━━━ Given entries

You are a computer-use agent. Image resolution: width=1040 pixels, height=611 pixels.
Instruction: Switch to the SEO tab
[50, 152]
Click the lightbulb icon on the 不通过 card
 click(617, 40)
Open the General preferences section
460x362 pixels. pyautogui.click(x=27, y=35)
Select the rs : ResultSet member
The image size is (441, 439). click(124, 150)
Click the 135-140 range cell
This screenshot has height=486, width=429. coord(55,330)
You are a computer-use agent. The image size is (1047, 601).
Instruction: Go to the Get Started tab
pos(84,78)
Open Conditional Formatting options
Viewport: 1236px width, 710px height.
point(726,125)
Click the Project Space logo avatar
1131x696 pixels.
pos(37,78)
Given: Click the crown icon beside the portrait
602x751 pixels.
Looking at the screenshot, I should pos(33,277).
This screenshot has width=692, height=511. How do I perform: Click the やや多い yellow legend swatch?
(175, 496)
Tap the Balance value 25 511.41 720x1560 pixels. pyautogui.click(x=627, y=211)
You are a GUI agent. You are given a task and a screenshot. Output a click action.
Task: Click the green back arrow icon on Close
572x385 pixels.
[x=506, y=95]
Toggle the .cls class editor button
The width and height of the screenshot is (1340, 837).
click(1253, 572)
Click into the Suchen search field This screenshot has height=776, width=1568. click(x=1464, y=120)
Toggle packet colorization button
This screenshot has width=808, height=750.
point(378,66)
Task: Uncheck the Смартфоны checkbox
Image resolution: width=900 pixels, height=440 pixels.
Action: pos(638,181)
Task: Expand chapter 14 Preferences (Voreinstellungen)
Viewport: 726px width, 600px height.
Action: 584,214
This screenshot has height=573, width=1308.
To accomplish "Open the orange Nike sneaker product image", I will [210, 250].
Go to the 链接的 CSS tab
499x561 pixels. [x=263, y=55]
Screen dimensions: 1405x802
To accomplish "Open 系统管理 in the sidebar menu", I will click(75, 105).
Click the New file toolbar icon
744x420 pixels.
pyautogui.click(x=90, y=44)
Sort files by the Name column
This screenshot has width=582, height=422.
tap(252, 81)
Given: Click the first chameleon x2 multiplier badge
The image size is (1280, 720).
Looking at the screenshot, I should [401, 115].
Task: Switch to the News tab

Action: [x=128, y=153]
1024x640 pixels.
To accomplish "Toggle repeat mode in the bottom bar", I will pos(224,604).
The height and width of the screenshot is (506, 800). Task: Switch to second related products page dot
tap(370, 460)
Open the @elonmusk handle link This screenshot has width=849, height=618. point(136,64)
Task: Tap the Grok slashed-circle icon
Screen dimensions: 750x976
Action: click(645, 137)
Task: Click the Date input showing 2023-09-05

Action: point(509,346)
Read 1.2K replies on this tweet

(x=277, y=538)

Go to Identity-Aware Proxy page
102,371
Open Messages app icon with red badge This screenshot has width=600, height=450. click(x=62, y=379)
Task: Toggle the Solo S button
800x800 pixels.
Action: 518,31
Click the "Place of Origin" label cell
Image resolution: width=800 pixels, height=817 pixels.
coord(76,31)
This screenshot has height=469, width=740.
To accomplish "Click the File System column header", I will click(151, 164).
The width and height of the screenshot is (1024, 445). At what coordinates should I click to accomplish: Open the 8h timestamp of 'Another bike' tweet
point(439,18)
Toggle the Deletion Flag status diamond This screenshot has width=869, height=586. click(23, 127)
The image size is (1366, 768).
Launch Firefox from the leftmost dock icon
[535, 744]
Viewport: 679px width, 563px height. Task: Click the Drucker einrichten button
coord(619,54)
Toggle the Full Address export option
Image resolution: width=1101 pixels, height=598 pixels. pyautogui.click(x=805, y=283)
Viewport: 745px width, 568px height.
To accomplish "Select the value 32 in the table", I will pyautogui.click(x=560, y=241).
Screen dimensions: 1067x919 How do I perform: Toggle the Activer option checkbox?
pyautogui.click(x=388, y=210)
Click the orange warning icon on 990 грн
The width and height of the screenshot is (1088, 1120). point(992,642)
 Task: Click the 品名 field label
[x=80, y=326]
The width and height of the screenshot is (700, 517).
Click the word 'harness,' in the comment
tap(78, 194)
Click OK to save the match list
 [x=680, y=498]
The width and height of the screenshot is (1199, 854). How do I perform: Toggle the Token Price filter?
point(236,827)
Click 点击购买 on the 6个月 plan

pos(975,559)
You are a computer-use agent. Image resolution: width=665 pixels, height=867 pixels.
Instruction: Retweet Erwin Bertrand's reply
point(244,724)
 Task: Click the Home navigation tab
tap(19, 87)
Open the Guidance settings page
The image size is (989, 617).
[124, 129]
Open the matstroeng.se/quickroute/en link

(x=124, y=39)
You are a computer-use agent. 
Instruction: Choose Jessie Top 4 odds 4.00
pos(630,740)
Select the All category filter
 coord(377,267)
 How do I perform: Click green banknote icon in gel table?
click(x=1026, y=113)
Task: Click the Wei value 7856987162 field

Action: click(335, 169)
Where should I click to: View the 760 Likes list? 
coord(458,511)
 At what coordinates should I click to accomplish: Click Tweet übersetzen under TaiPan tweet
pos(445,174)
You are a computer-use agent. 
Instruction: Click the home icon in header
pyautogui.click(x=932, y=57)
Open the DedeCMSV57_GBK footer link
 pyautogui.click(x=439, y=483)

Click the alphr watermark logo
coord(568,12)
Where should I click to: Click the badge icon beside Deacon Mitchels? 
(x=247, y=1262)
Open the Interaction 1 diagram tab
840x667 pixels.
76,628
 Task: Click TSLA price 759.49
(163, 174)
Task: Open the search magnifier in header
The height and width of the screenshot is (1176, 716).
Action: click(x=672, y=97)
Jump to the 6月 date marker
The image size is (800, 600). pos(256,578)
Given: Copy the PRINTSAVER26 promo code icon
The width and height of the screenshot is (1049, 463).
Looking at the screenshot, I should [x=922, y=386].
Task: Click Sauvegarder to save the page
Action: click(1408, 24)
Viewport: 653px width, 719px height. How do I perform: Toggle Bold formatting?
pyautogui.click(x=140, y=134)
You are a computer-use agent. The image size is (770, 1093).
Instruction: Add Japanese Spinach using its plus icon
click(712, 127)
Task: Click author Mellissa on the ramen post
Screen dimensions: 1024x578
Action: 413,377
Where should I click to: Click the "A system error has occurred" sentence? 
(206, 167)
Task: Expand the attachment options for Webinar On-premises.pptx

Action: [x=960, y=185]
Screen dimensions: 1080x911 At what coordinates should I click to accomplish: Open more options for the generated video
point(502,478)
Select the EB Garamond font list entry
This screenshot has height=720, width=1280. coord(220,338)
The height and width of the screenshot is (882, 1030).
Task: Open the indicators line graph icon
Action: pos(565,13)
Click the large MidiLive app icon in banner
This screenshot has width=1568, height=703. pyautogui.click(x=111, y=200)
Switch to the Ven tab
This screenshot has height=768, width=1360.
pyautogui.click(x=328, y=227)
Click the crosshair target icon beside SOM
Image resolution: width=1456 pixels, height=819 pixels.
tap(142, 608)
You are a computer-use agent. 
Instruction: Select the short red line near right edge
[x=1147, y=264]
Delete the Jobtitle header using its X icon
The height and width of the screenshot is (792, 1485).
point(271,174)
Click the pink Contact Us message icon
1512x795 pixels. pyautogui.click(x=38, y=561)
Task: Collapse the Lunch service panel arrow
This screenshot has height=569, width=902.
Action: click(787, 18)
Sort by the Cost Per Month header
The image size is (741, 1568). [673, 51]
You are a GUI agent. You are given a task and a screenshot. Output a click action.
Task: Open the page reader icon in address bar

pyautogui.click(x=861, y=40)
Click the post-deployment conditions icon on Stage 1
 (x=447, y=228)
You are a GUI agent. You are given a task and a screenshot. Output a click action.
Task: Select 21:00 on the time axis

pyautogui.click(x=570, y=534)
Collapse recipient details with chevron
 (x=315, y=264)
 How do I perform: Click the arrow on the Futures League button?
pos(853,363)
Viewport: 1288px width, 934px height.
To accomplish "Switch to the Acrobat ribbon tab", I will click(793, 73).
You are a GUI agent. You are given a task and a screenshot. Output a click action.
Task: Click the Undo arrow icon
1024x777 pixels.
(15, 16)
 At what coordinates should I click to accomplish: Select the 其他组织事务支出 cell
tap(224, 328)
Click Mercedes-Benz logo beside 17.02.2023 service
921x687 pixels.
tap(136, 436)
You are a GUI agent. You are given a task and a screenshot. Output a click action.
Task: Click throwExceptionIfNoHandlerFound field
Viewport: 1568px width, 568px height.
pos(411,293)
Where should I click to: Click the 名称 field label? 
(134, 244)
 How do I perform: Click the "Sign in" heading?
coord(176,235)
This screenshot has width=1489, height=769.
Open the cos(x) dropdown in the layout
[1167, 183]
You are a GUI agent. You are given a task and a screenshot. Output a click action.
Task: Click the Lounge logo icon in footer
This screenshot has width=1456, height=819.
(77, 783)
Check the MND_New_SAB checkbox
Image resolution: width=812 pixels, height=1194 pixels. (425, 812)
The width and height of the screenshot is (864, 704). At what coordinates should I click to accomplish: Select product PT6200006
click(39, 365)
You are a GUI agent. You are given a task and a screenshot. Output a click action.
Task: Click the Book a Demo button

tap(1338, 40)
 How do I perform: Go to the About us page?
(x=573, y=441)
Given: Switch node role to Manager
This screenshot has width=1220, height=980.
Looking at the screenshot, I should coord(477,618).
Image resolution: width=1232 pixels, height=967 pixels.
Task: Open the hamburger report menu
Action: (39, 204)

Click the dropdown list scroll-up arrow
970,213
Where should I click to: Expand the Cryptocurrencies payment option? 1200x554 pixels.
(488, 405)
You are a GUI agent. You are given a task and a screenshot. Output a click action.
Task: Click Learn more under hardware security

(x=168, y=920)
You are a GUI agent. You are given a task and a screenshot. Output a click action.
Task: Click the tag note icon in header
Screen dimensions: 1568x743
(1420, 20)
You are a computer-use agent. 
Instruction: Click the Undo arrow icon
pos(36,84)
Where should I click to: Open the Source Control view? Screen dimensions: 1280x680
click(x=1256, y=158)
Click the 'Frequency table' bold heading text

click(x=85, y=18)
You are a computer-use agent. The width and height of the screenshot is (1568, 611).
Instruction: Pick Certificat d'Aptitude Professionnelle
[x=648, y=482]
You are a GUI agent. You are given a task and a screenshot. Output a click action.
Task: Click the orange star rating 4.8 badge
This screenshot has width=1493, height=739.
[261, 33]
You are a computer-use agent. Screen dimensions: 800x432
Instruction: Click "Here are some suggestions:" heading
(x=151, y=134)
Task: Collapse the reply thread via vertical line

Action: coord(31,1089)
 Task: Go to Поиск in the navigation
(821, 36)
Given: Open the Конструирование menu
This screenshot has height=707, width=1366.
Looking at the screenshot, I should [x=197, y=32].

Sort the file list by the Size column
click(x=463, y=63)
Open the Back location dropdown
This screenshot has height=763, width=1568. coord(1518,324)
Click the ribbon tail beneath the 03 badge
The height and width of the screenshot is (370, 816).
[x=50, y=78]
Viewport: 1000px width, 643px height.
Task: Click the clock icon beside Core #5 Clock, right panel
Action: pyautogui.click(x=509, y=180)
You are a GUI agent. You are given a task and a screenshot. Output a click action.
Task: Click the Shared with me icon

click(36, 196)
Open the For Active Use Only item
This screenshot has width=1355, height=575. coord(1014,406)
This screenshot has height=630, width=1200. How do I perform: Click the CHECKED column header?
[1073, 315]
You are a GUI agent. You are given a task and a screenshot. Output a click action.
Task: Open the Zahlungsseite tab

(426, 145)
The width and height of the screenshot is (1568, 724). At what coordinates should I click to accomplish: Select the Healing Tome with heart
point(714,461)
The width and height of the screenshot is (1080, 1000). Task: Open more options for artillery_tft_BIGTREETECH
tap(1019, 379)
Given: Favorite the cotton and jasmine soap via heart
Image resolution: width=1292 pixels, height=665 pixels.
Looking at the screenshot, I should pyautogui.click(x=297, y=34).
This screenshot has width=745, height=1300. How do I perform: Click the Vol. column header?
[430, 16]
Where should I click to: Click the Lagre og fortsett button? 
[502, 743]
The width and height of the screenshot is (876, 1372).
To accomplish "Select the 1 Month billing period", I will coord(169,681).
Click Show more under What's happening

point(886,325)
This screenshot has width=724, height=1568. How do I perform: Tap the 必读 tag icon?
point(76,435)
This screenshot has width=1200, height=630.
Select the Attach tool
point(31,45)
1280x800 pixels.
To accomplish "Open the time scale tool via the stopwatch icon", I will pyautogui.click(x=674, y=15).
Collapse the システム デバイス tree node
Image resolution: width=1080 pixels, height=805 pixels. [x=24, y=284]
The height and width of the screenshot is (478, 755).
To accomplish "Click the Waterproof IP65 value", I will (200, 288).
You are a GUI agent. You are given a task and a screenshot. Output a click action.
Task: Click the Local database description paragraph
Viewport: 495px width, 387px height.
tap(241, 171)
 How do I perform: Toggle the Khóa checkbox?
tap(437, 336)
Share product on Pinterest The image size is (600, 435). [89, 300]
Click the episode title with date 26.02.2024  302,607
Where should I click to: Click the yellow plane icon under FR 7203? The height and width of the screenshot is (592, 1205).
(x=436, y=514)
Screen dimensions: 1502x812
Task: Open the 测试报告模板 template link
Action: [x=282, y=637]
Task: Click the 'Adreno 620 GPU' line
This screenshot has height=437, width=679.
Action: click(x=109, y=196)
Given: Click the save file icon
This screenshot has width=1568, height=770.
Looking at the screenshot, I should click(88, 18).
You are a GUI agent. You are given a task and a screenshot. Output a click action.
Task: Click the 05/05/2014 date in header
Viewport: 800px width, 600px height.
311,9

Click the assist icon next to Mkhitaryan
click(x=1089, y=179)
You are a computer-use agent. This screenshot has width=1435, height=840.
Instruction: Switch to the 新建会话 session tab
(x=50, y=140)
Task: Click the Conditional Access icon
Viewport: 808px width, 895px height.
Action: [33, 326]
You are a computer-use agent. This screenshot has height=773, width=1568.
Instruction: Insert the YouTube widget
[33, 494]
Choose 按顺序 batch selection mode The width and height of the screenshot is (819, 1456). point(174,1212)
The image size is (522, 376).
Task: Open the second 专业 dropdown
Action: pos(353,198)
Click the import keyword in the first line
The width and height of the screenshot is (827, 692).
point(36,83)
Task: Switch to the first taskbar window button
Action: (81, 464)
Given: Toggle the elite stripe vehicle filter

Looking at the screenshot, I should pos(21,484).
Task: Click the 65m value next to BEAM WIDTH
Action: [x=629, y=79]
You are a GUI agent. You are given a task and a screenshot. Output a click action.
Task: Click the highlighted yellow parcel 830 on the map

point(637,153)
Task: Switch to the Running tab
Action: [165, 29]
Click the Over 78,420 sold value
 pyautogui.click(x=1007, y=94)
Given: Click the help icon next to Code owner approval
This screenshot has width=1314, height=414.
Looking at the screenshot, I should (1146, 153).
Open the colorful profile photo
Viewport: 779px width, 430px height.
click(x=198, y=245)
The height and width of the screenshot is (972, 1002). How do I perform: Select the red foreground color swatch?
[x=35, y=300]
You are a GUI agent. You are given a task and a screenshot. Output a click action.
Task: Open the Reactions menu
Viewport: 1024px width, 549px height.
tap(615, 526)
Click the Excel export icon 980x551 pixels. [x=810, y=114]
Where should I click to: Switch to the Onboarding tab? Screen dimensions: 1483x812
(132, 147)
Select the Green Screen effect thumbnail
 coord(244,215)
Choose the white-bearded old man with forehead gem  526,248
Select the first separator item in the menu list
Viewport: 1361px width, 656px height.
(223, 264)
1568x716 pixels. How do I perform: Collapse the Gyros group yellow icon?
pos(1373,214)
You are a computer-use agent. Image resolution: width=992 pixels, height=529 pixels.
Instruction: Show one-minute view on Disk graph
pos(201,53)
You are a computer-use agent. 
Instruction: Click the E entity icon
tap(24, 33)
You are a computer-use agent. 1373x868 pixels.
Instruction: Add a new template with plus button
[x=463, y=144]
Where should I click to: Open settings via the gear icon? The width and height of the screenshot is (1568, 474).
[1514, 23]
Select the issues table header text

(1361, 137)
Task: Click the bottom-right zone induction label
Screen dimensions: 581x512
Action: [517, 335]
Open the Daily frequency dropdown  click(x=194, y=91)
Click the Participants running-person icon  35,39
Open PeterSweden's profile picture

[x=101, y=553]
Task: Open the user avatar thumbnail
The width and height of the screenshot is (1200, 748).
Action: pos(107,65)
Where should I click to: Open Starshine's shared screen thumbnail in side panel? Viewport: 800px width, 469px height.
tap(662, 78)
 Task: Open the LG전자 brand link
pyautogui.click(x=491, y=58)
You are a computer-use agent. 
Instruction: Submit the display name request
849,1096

━━━━━━

What to do →
Lines holding the word "service" are the answer; copy every one from the records above.

Exercise result →
Task: Collapse the Lunch service panel arrow
Click Mercedes-Benz logo beside 17.02.2023 service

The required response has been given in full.